Materials and methods
Materials
[γ-32P]ATP (3,000 Ci/mmol) and [32P]orthophosphate were purchased from PerkinElmer Life Sciences (Turku, Finland). HUVECs were purchased from the Medical Center for Cells, Central South University (Changsha, China). Pertussis toxin (PTX), NS398, and 4′-6-diamidino-2-phenylindole were obtained from Sigma (St. Louis, USA). GF109203X, PD98059, JTE013, and VPC23019 were from Cayman (Michigan, USA). Competitive enzyme immunoassay kit for 6-keto PGF1α, nuclear and cytoplasmic protein extraction kit, and chromatin immunoprecipitation (ChIP) assay kit were obtained from Beyotime Institute of Biotechnology (Haimen, China). Mouse GAPDH was from Boster (Wuhan, China). Rabbit anti-COX-2 antibodies were from Epitomics (Burlingame, USA). Rabbit polyclonal anti-SphK-2 and anti-SphK1 antibodies were from Abcam (Cambridge, USA). P-CREB, ERK1/2, P-ERK1/2, P-PKCα, and PKCα antibodies were from Cell Signaling (Boston, USA). HDL was purchased from Millipore Corporation (Billerica, USA). Lipofectamine 2000 was from Invitrogen (Carlsbad, USA). The small interfering RNA (siRNA) for SphK-2 was obtained from Ruibo Co., Ltd. (Guangzhou, China). RealSuper Mixture (with ROX) was obtained from Cowin Biotech Co., Ltd. (Beijing, China).
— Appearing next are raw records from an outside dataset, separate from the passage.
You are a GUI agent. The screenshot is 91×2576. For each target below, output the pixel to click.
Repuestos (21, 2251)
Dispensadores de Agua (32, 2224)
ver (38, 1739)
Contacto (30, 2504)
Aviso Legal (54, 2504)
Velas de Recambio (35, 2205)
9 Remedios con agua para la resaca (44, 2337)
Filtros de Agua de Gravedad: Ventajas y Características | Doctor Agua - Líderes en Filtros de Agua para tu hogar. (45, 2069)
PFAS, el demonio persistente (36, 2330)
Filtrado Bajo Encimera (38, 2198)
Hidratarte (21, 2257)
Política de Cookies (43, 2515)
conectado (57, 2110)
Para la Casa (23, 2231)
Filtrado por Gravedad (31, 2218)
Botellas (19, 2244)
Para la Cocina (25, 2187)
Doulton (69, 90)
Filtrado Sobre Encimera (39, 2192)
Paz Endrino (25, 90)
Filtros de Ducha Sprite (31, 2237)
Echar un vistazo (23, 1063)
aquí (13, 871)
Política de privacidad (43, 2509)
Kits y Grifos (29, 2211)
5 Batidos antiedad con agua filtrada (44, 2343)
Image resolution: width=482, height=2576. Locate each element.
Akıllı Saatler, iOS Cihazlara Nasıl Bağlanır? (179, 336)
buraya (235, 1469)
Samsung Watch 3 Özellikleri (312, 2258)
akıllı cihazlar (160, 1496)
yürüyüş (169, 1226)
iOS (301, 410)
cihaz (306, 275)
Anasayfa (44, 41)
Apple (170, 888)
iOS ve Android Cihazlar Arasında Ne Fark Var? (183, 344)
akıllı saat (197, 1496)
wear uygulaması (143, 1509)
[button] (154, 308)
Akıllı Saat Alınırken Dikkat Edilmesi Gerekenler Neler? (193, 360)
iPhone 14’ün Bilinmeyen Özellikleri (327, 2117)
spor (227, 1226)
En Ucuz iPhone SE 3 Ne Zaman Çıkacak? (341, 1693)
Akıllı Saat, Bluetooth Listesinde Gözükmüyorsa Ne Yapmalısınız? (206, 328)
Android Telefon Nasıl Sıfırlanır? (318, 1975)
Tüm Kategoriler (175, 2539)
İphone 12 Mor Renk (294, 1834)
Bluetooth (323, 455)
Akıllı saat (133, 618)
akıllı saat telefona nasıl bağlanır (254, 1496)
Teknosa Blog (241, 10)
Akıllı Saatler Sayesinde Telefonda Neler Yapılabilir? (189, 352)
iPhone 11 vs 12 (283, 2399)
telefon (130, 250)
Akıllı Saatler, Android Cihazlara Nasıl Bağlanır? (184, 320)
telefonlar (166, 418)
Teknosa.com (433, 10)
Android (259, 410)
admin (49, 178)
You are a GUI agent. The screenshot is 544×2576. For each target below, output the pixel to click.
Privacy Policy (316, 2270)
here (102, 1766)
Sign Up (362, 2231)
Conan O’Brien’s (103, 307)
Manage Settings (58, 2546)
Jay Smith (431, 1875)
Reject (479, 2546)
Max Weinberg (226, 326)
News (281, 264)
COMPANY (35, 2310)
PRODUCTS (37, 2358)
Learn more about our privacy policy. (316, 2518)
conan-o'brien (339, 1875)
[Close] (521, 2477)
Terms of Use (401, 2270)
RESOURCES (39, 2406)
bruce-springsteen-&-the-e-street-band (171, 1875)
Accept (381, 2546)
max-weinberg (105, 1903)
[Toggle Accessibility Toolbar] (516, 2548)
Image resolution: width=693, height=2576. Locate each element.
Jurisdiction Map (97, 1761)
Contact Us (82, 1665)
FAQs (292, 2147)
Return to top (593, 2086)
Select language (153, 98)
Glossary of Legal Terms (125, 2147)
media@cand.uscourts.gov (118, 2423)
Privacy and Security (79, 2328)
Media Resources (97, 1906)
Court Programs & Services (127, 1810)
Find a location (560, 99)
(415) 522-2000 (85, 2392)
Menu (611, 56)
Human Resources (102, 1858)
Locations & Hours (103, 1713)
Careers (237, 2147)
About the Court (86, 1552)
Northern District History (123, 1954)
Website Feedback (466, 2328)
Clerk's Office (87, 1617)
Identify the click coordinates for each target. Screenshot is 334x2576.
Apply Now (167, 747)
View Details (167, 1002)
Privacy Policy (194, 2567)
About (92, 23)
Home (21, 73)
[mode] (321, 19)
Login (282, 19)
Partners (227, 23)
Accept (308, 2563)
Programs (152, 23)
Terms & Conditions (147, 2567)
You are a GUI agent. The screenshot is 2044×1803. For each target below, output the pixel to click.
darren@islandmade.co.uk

Cell culture and labeling of cellular SphK-2
HUVECs were cultured in Dulbecco’s Modified Eagle Medium (DMEM) supplemented with 10 % fetal bovine serum, 100 U/ml of penicillin, and 100 mg/L of streptomycin at 37 °C, 5 % CO2 in a humidified incubator. The medium was changed every 3 days until cells were confluent. Cells were then incubated for 6 h in serum-free medium before transfection. Transfected HUVECs were serum-starved overnight in phosphate-free DMEM, metabolically labeled by incubation in medium containing [32P]orthophosphate (70 μCi/ml) at 37 °C for 4 h, and subsequently treated with PTX (100 ng/ml, 24 h), JTE013 (10 μmol/L, 1 h), VPC23019 (10 μmol/L, 1 h), PD98059 (10 μmol/L, 1 h), GF109203X (10 μmol/L, 1 h), or their respective vehicle controls. Cells were then washed once with 4-(2-hydroxyethyl)-1-piperazineethanesulfonic acid-buffered medium and stimulated with HDL.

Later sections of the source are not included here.